INSTRUCTIONS FOR THE TASK: Repeat all of the following data line for line, with nothing changed.
○ ○ ○ ○
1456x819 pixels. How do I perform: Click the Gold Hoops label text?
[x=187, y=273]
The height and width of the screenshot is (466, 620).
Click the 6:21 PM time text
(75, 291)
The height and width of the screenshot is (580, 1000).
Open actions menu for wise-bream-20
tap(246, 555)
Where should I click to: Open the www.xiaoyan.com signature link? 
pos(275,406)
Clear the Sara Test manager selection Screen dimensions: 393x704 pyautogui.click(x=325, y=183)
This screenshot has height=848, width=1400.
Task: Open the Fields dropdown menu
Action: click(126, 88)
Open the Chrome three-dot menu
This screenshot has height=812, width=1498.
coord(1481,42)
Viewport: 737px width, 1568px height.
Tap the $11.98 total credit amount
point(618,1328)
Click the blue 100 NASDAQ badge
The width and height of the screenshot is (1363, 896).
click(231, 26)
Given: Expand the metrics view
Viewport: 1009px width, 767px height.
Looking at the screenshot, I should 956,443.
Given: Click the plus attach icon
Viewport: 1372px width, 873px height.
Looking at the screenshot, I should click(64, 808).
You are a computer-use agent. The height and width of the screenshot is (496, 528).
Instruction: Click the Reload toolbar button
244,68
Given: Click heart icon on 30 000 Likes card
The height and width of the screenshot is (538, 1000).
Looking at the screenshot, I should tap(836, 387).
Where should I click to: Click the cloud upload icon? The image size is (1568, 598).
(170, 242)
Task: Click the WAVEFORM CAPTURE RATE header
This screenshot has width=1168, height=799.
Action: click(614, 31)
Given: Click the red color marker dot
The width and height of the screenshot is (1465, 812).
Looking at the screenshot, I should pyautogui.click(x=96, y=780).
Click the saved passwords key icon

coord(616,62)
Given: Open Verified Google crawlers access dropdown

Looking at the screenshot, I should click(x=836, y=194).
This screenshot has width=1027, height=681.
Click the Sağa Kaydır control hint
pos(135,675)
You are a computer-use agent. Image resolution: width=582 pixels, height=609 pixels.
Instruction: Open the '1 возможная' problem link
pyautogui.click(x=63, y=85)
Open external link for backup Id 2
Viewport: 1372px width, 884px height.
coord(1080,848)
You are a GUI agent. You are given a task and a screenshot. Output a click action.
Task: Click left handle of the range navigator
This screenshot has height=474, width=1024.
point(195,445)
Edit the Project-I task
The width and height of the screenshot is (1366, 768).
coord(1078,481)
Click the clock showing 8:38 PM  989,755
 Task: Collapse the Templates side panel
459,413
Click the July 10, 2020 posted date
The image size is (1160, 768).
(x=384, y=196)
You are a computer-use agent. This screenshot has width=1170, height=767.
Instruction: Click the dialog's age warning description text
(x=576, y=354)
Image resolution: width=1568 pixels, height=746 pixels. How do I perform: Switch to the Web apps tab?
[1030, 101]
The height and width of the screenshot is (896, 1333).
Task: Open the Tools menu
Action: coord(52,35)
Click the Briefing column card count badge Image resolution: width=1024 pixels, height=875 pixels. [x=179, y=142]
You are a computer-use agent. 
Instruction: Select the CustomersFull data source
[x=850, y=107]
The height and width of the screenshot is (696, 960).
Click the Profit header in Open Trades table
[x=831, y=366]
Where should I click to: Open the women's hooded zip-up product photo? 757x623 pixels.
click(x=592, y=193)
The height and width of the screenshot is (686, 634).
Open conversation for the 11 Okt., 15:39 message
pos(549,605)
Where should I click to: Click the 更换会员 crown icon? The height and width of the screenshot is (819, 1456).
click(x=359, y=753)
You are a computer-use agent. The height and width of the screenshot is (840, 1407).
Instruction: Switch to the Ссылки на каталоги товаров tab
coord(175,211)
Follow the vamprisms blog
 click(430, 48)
○ ○ ○ ○
CORRECT ANSWER:
1456x819 pixels. How do I perform: Click the Gold Hoops label text?
[x=187, y=273]
The height and width of the screenshot is (466, 620).
Click the 6:21 PM time text
(75, 291)
The height and width of the screenshot is (580, 1000).
Open actions menu for wise-bream-20
tap(246, 555)
Where should I click to: Open the www.xiaoyan.com signature link? 
pos(275,406)
Clear the Sara Test manager selection Screen dimensions: 393x704 pyautogui.click(x=325, y=183)
This screenshot has height=848, width=1400.
Task: Open the Fields dropdown menu
Action: click(126, 88)
Open the Chrome three-dot menu
This screenshot has height=812, width=1498.
coord(1481,42)
Viewport: 737px width, 1568px height.
Tap the $11.98 total credit amount
point(618,1328)
Click the blue 100 NASDAQ badge
The width and height of the screenshot is (1363, 896).
click(231, 26)
Given: Expand the metrics view
Viewport: 1009px width, 767px height.
Looking at the screenshot, I should 956,443.
Given: Click the plus attach icon
Viewport: 1372px width, 873px height.
Looking at the screenshot, I should click(64, 808).
You are a computer-use agent. The height and width of the screenshot is (496, 528).
Instruction: Click the Reload toolbar button
244,68
Given: Click heart icon on 30 000 Likes card
The height and width of the screenshot is (538, 1000).
Looking at the screenshot, I should tap(836, 387).
Where should I click to: Click the cloud upload icon? The image size is (1568, 598).
(170, 242)
Task: Click the WAVEFORM CAPTURE RATE header
This screenshot has width=1168, height=799.
Action: click(614, 31)
Given: Click the red color marker dot
The width and height of the screenshot is (1465, 812).
Looking at the screenshot, I should pyautogui.click(x=96, y=780).
Click the saved passwords key icon

coord(616,62)
Given: Open Verified Google crawlers access dropdown

Looking at the screenshot, I should click(x=836, y=194).
This screenshot has width=1027, height=681.
Click the Sağa Kaydır control hint
pos(135,675)
You are a computer-use agent. Image resolution: width=582 pixels, height=609 pixels.
Instruction: Open the '1 возможная' problem link
pyautogui.click(x=63, y=85)
Open external link for backup Id 2
Viewport: 1372px width, 884px height.
coord(1080,848)
You are a GUI agent. You are given a task and a screenshot. Output a click action.
Task: Click left handle of the range navigator
This screenshot has height=474, width=1024.
point(195,445)
Edit the Project-I task
The width and height of the screenshot is (1366, 768).
coord(1078,481)
Click the clock showing 8:38 PM  989,755
 Task: Collapse the Templates side panel
459,413
Click the July 10, 2020 posted date
The image size is (1160, 768).
(x=384, y=196)
You are a computer-use agent. This screenshot has width=1170, height=767.
Instruction: Click the dialog's age warning description text
(x=576, y=354)
Image resolution: width=1568 pixels, height=746 pixels. How do I perform: Switch to the Web apps tab?
[1030, 101]
The height and width of the screenshot is (896, 1333).
Task: Open the Tools menu
Action: coord(52,35)
Click the Briefing column card count badge Image resolution: width=1024 pixels, height=875 pixels. [x=179, y=142]
You are a computer-use agent. 
Instruction: Select the CustomersFull data source
[x=850, y=107]
The height and width of the screenshot is (696, 960).
Click the Profit header in Open Trades table
[x=831, y=366]
Where should I click to: Open the women's hooded zip-up product photo? 757x623 pixels.
click(x=592, y=193)
The height and width of the screenshot is (686, 634).
Open conversation for the 11 Okt., 15:39 message
pos(549,605)
Where should I click to: Click the 更换会员 crown icon? The height and width of the screenshot is (819, 1456).
click(x=359, y=753)
You are a computer-use agent. The height and width of the screenshot is (840, 1407).
Instruction: Switch to the Ссылки на каталоги товаров tab
coord(175,211)
Follow the vamprisms blog
 click(430, 48)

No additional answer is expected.